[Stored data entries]
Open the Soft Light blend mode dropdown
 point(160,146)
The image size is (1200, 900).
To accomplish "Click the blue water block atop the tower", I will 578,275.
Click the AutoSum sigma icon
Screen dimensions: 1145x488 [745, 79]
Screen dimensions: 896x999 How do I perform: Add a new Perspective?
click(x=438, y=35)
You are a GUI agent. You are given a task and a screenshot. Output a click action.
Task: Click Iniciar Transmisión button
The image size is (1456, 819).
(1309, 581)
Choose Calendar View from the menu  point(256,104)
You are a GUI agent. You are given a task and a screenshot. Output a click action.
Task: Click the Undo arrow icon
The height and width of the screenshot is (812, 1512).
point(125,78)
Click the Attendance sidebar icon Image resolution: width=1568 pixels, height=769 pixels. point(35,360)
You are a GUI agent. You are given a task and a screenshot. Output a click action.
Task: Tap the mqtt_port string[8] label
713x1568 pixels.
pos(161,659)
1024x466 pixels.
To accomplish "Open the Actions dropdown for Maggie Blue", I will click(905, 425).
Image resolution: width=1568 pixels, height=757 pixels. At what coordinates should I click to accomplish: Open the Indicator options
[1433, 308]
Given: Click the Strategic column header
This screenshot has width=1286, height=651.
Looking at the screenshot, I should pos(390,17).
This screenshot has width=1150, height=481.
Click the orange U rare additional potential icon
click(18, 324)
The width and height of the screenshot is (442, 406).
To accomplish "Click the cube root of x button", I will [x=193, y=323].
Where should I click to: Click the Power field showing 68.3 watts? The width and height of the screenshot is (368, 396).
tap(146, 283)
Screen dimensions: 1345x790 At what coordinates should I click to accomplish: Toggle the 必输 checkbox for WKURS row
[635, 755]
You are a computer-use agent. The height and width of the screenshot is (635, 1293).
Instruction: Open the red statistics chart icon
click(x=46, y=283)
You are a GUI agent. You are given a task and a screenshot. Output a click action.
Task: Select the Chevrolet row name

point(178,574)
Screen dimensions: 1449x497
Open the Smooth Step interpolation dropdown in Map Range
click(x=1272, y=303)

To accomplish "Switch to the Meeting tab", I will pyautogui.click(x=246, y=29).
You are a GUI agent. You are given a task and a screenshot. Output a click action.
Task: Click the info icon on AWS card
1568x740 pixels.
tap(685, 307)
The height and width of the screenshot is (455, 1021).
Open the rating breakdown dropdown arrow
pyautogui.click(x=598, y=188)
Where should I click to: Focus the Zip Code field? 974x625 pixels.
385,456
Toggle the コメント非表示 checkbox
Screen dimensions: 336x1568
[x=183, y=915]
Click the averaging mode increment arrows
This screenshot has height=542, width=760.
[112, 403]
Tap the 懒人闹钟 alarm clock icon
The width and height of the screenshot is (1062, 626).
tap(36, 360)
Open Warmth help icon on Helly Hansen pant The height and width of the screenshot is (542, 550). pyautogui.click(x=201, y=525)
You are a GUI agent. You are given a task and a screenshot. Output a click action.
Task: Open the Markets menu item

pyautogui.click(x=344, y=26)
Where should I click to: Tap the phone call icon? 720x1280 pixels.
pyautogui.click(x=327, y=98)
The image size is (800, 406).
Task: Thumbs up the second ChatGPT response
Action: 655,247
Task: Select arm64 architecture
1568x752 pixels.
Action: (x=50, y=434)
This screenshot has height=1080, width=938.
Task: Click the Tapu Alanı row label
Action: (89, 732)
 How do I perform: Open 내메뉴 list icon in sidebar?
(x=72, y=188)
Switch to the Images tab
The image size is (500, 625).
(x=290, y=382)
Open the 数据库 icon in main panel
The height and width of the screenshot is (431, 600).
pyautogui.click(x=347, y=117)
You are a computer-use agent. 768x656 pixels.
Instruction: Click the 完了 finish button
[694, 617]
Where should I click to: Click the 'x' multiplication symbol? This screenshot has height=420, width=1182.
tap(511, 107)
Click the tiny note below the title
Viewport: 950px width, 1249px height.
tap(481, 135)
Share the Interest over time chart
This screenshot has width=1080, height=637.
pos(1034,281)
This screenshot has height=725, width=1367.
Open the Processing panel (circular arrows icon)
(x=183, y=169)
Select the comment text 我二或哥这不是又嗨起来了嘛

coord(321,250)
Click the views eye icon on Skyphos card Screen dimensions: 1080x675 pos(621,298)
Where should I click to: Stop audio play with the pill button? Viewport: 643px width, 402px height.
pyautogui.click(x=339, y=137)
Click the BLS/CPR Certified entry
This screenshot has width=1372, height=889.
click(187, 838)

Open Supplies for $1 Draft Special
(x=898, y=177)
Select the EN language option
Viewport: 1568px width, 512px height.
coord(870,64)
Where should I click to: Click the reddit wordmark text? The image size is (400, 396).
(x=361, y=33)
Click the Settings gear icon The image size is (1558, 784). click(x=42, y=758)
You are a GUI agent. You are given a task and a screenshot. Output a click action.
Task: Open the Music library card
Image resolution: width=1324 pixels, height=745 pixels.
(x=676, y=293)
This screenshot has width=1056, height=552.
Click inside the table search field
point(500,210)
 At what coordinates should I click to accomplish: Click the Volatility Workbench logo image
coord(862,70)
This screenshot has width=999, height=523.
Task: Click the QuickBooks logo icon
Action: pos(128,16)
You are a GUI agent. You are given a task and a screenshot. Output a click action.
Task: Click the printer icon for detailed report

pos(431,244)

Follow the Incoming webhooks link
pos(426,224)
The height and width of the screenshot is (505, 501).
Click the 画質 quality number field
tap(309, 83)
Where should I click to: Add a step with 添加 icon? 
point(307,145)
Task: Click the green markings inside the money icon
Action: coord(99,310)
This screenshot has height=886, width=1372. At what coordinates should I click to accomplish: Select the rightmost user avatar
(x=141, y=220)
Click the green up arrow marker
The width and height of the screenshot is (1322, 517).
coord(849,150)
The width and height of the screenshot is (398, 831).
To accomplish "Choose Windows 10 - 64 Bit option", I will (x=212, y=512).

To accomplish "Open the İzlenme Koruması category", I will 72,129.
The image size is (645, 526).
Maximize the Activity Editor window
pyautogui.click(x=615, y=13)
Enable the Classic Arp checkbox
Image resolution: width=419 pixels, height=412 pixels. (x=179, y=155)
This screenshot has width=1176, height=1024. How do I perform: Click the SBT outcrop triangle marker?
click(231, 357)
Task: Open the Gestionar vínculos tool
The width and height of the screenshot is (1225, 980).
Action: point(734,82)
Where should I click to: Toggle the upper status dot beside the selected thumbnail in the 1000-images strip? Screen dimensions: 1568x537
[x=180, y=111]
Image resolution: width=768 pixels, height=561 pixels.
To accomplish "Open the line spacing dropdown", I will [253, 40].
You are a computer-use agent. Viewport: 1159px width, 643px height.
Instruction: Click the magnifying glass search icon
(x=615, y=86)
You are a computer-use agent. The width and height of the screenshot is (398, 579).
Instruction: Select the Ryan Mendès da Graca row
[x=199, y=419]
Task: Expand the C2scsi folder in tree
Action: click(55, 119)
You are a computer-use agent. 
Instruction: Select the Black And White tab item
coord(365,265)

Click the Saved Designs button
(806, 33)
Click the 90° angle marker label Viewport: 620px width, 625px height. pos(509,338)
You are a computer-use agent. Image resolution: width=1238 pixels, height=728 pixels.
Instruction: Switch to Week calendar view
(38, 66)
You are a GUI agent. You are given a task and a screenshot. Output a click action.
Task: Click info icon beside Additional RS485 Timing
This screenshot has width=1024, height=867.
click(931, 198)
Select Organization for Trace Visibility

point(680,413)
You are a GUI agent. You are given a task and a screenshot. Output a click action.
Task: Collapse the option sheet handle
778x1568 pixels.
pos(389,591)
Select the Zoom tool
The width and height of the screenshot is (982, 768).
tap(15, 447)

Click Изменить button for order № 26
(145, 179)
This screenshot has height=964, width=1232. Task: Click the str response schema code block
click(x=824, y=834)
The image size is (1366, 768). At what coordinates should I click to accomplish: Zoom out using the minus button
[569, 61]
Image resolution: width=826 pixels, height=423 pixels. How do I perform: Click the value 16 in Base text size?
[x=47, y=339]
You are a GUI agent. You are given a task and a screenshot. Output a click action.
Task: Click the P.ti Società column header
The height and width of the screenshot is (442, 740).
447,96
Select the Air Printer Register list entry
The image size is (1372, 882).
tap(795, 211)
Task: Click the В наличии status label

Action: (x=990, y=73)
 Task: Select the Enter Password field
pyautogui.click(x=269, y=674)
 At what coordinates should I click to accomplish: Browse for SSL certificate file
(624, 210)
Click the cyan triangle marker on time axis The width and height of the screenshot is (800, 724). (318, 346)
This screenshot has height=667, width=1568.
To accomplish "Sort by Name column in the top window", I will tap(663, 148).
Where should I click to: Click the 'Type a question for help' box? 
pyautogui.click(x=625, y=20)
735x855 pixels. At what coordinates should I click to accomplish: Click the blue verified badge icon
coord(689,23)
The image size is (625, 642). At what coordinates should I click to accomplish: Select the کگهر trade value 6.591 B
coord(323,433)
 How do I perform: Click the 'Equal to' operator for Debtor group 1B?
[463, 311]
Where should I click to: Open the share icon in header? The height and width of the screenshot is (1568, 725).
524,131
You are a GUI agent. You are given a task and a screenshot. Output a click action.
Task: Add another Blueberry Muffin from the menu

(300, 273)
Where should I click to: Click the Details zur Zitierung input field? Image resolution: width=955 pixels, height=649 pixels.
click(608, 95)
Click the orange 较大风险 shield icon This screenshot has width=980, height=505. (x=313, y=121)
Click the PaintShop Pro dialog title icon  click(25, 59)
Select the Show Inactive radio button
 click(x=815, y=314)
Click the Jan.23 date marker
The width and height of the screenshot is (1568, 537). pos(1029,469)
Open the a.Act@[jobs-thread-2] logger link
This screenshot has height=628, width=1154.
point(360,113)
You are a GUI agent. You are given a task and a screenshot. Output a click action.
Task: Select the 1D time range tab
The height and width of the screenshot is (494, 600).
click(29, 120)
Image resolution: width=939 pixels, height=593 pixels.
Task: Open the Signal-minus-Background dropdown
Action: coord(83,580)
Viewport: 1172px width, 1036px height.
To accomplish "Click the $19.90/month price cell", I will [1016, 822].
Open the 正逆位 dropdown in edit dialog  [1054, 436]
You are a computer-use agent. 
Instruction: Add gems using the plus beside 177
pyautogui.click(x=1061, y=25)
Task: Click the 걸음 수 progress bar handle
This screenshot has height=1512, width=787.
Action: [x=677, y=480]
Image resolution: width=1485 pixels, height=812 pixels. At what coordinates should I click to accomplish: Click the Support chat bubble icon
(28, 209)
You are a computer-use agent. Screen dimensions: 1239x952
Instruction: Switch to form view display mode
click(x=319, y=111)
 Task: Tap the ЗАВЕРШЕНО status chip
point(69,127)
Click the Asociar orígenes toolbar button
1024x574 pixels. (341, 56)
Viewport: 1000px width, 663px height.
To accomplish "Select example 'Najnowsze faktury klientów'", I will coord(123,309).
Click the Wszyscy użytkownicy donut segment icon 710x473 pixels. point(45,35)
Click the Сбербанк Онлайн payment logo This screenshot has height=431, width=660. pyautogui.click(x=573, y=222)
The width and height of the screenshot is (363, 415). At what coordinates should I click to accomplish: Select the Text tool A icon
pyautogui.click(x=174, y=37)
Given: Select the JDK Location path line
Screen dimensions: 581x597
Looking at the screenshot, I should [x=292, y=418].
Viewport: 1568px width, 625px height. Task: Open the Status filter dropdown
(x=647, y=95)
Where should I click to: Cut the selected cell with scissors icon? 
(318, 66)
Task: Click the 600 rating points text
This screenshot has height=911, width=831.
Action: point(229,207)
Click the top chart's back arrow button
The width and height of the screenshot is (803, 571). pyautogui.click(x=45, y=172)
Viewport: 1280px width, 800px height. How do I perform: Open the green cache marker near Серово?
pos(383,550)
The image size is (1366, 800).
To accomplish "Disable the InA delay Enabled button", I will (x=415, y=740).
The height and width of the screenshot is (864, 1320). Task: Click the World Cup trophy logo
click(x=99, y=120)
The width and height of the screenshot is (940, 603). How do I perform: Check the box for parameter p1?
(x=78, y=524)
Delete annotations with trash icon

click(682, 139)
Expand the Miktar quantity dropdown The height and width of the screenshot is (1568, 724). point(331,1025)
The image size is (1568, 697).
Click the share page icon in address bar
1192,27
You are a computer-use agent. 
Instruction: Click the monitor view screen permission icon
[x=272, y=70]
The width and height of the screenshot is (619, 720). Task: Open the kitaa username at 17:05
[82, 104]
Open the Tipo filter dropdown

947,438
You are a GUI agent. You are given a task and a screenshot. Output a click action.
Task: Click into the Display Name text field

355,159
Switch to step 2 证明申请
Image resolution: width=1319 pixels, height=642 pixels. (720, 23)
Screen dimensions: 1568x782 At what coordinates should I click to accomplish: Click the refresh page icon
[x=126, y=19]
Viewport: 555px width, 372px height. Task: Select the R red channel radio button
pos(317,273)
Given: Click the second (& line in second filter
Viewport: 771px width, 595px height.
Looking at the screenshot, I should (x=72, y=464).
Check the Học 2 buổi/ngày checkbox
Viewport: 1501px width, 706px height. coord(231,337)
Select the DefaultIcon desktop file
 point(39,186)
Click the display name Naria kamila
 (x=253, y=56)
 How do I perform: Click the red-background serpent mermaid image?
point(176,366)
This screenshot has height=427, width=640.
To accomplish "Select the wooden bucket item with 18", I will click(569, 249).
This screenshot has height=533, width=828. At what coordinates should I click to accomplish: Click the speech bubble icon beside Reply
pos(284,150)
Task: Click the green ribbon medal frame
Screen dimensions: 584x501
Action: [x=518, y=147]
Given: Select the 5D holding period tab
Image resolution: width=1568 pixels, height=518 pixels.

How to complete this task ▸
Nothing beyond the lines from the start of the entries through the line with "Choose Calendar View" should appear. Repeat those lines exactly, both ends included.

Solution for this problem ▸
Open the Soft Light blend mode dropdown
 point(160,146)
The image size is (1200, 900).
To accomplish "Click the blue water block atop the tower", I will 578,275.
Click the AutoSum sigma icon
Screen dimensions: 1145x488 [745, 79]
Screen dimensions: 896x999 How do I perform: Add a new Perspective?
click(x=438, y=35)
You are a GUI agent. You are given a task and a screenshot. Output a click action.
Task: Click Iniciar Transmisión button
The image size is (1456, 819).
(1309, 581)
Choose Calendar View from the menu  point(256,104)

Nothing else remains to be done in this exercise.